You maneuver your board to face the beach. Your toes flex and curl while you anticipate the wave. You hear your instructor, “Paddle! Paddle! Paddle! Now!!!” Your feet come up under you. You feel the board racing, the water holding it up. Your arms flex and try to help find your balance on something that you have no control over. Less than three seconds have passed. You look down, are your feet in the right spot? Is the nose coming up? Is is going down? Do you need to shift? Then you, the beginner, novice at best ride that wave in, with time to look around. Fat monk seals are basking in the sun. It’s like they’re smiling at the crazy haole girl who finally figured out how to ride the waves. Diamond Head looks out onto the water. You wonder if anyone sees. Let there be a witness!!! Please, let there be a witness because you are not a natural. It takes everything you have to find the wave, to feel it and to place yourself just right on the board. You still feel it’s power under you. You watch the shore line as you drift west. There are people watching, people sunbathing, kids playing in the surf and you just want to scream, “I did it!”

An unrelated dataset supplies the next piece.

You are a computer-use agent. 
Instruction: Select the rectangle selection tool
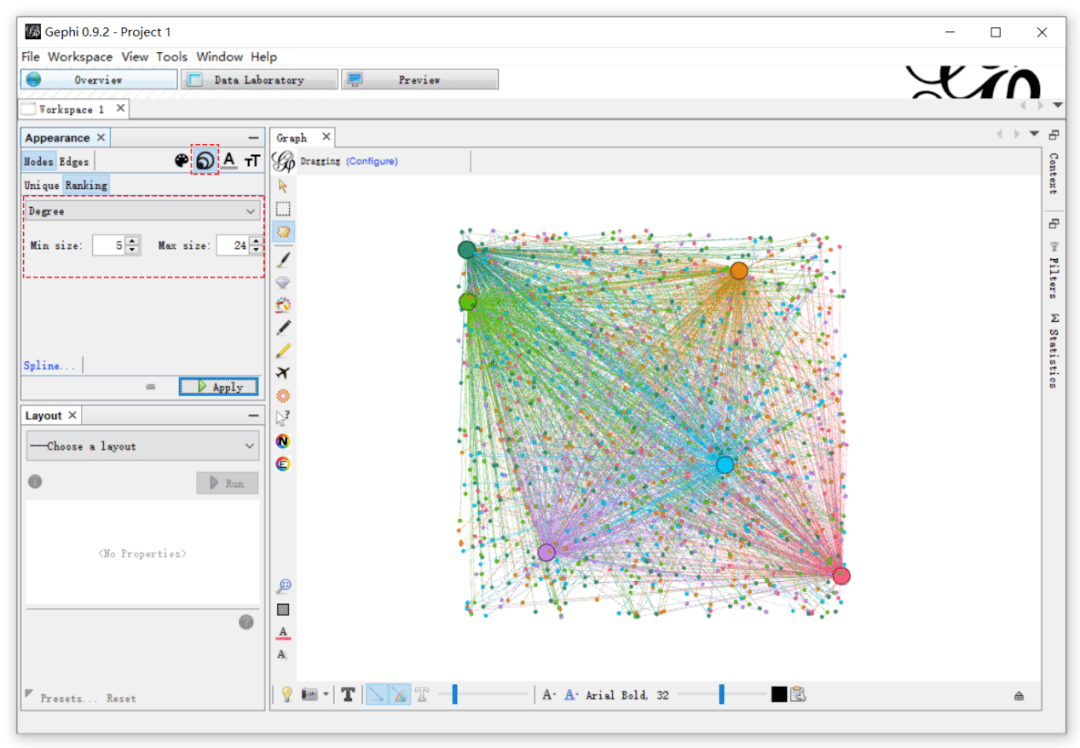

As you approach the beach, the nose of you board gently lifts ever so slightly. Your ride that you want to last into eternity slows down to a crawl. You jump into thigh-deep cold water hoping to avoid rocks. You grab the board, heart pounding, no air left in your lungs and you turn around to try again… as many times as you can stand to paddle out over those waves.
That’s for my kid who asked me about imagery. It’s also for my kid who is finding new ways to add depth and details to her writing. It’s also for me. Today, when I’m not at the school, as I soak up my last warm day and know that winter is coming, I just want to find that spot again. That place where I only have to think about where my feet go and pushing through the water. I want to find that spot where I don’t have to worry about moves, elections, the things I don’t have control over, if my kids are getting what they need, career choices and all the other muddled stuff that it’s going through my head. All I want to think about is pushing my arms through the water and standing on a board in the Pacific…just for an hour. I would love to find my aloha around here today.